The Public Health Triangle
A more traditional approach to addressing children's mental health primarily focuses on increasing the number of mental health clinicians, developing clinicians' skills, and expanding children and families' access to evidence-based mental health therapies. A public health approach remains committed to these important goals while also enlarging the vision to include supports and services that invest pro-actively in children and families' social and emotional well-being.
Much like other areas across the country, Wisconsin does not have the mental health workforce to satisfy children and families' need for therapies, psychological evaluations, psychiatric services, etc. For those families who do access services, there is no systematic data on what types of therapies or interventions are being used in Wisconsin and how well they work. Given these factors, the OCMH wants to both reduce the need for mental health services (by building the bottom of the pyramid), while also supporting the development of the right treatments, for the right children at the right time (the top of the pyramid).
The public health approach focuses on multiple tiers of supports and services as described below.
Safe, Stable, Nurturing Families and Communities: The foundation of the pyramid identifies the most significant impact on the lives of children: the presence of safe, stable and nurturing parents or other caregivers. Research shows that stressors within the family such as unaddressed parental mental illness, addiction, or domestic violence can have profound and lasting consequences on a child’s physical and mental health. Any approach to bolster children’s mental health and social development needs to consider how best to support, educate, and advocate for parents. In addition, a complete public health approach to children’s mental health must account for where and under what conditions children and families live. Research shows that the community a child grows up in can affect his or her mental and physical health.
Skilled Child-Serving Workforce: The second layer of influence identifies any adult who touch the life of a child which includes, but is not limited to, early child care workers, teachers, after school services, coaches, members of civic organizations, community centers, and faith communities -- people who have the power to positively influence a child's future well-being. The research on child development shows that having even one safe, stable and sensitive adult in a child’s life can help make the difference between a child who is resilient and one whose life trajectory is far less hopeful.

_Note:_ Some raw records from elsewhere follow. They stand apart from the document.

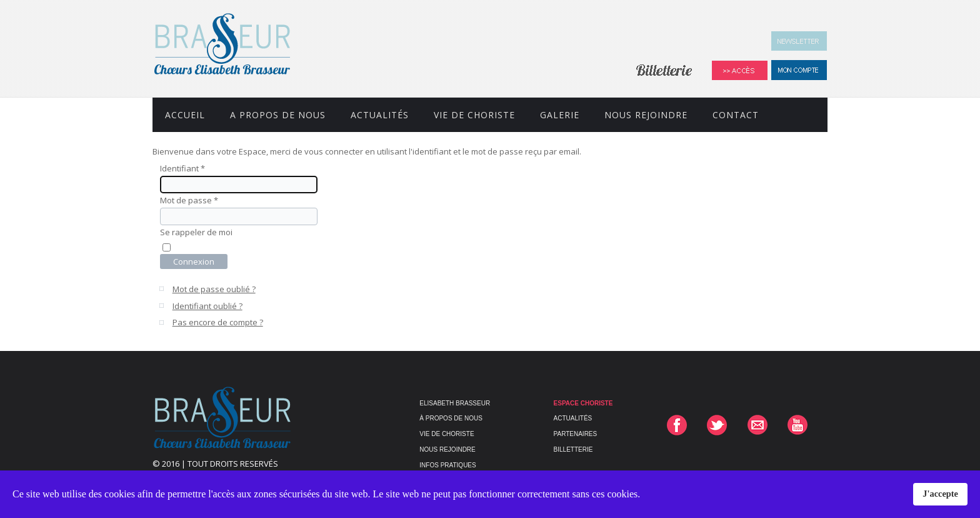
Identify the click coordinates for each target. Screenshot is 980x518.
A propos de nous (278, 114)
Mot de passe (189, 200)
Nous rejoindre (646, 114)
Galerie (559, 114)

Youth and Parent Peer Specialists: The third tier identifies Parent Peer Specialists (PPS), a relatively new resource for families. A PPS is a parent or caregiver of a child who has mental, emotional, or behavioral issues and who is specifically trained to provide information, resources and support to other parents. This addition to the behavioral health workforce offers families and young people peer-to-peer support that may serve as an enhancement to traditional services or may be used as a stand-alone support.
Organizational Coaches and Mental Health Consultants: The fourth tier recognizes that a one hour, or even one day, training directed at increasing skills or "shifting perspectives" is often a lost investment without the addition of regular, direct, on-the-ground guidance. Implementation science identifies coaching as one of the most effective ways to change practices in the workforce. Thus, OCMH sees an important role for coaches and consultants who can help translate insights from research and evidence-based practices into changes in the home, early educational setting, classroom, clinics, and public-serving systems.
Student Support Services: Schools, the fifth tier, are in a prime position to see the effects of students’ social and emotional struggles. Raising awareness of a public health approach to children's social and emotional well-being may bring more support to schools who are currently short on school psychologists, counselors, social workers and nurses.
Mental health providers: The tip of the pyramid brings us back to the direct mental health clinical interventions referenced earlier.